18 funds reached a final close in Q2 2011, raising an aggregate $11.2 billion. This represents an increase on the $8.9 billion that was raised in Q1 2011, and the $7.1 billion that was garnered in Q4 2010. Despite this, fundraising does remain challenging and is still well below the levels seen in 2006-2007, with the market being overcrowded with managers seeking capital from investors.
Funds with a primary focus on North America raised the most capital, with 10 such funds receiving aggregate commitments of $8.6bn. Five Asia and Rest of World-focused funds raised $1.4 billion, while three Europe-focused funds raised $1.2 billion. Lone Star Funds held a final close on $5.5 billion for Lone Star Real Estate Fund II, Och-Ziff Real Estate Advisors raised $840 million for Och-Ziff Real Estate Fund II and Pramerica Real Estate Investors raised £492 million for Pramerica Real Estate Capital I. In addition to funds holding final closes, 30 held interim closes in the quarter, raising an aggregate $2.5bn towards their overall fundraising targets.
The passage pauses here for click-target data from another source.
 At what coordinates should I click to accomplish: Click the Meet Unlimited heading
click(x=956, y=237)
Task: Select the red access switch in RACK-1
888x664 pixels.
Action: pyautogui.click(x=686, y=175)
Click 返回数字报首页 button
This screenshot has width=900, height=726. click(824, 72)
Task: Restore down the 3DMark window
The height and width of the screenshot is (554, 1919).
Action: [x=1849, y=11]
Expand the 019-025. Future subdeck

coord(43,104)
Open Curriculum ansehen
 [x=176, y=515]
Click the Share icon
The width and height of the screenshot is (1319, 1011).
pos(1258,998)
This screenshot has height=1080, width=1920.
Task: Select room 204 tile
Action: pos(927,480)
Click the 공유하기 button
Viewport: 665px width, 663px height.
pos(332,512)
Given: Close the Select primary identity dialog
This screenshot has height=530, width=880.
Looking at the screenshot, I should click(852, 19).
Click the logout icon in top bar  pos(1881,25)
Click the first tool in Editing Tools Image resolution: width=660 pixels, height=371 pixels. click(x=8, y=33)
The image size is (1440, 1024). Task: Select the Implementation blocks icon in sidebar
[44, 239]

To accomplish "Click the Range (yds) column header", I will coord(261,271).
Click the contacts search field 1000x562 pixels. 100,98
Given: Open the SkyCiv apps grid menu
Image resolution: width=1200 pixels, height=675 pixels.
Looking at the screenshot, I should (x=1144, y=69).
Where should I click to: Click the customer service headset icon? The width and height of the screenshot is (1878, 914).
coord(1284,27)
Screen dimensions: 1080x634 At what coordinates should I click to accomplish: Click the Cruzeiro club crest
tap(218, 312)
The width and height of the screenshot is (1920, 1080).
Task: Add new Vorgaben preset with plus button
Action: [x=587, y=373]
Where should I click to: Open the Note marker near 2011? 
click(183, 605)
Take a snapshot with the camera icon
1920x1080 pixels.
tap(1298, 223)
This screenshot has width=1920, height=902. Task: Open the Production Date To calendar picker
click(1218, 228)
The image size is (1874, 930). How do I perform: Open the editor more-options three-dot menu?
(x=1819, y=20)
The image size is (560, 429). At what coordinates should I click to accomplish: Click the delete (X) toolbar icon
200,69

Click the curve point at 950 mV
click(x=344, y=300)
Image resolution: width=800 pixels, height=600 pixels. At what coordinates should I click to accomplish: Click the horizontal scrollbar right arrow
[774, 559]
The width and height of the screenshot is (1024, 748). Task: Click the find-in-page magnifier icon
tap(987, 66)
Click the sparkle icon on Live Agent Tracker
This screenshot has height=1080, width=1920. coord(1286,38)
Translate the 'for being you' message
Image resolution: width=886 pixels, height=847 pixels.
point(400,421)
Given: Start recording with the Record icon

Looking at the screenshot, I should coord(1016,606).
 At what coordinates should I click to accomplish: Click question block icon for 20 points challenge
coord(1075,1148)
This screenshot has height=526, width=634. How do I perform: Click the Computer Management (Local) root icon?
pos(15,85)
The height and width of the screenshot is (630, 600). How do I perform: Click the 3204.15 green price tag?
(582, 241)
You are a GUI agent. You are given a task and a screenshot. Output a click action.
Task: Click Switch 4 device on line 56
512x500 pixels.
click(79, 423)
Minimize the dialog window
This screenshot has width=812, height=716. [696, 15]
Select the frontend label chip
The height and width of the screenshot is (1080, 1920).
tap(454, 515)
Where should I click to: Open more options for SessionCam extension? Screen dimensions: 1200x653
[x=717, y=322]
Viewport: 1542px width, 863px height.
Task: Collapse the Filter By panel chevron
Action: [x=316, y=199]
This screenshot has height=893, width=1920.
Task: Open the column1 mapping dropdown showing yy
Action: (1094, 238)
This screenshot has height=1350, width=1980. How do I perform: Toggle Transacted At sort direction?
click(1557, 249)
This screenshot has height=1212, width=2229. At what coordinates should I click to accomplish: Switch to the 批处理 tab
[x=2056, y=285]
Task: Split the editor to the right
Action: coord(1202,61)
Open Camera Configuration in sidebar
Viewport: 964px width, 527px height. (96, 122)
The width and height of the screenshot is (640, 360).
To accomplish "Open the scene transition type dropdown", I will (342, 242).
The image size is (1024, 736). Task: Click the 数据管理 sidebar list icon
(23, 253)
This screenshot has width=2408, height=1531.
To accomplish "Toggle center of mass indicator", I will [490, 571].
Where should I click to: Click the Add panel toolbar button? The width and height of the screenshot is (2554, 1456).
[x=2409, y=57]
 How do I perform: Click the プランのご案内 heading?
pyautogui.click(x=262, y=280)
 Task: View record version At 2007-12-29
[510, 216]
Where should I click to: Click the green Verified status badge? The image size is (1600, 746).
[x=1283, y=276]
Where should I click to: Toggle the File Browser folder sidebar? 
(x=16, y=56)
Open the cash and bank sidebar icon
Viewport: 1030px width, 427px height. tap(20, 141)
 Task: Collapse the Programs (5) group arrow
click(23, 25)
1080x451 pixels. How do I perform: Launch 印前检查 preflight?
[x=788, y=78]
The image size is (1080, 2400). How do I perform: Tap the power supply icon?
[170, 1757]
There are currently 435 private equity real estate funds in market, targeting aggregate commitments of $138 billion from investors. This signifies a small decline from April 2011, when 439 funds were targeting $160 billion, but the market remains very overcrowded. Funds closed in H1 2011 spent an average of 15.5 months in market, a small decrease from the 16.8 months for funds closed in 2010 and a significant increase on the average of 9.1 months that funds closed in 2007 spent in market.
The results from Q2 will give some encouragement to fund managers that are currently marketing their vehicles. That Lone Star Funds, which closed its Lone Star Real Estate Fund II with commitments of $5.5 billion, was able to raise the fifth largest private equity real estate fund of all time highlights that firms can still raise substantial amounts of capital from institutional investors, despite the depressed nature of the current environment. Several funds to close in the quarter did so above target, again indicating that fundraising success is possible if a fund is positioned and marketed correctly.
As deal levels increase and as a result more distributions occur, investors will have more capital available to make new commitments – which in turn is likely to further improve fundraising. This will be a gradual improvement, and with the market remaining extremely saturated with managers, many firms will still be facing long periods in market, while others will be forced to abandon their fundraising efforts altogether.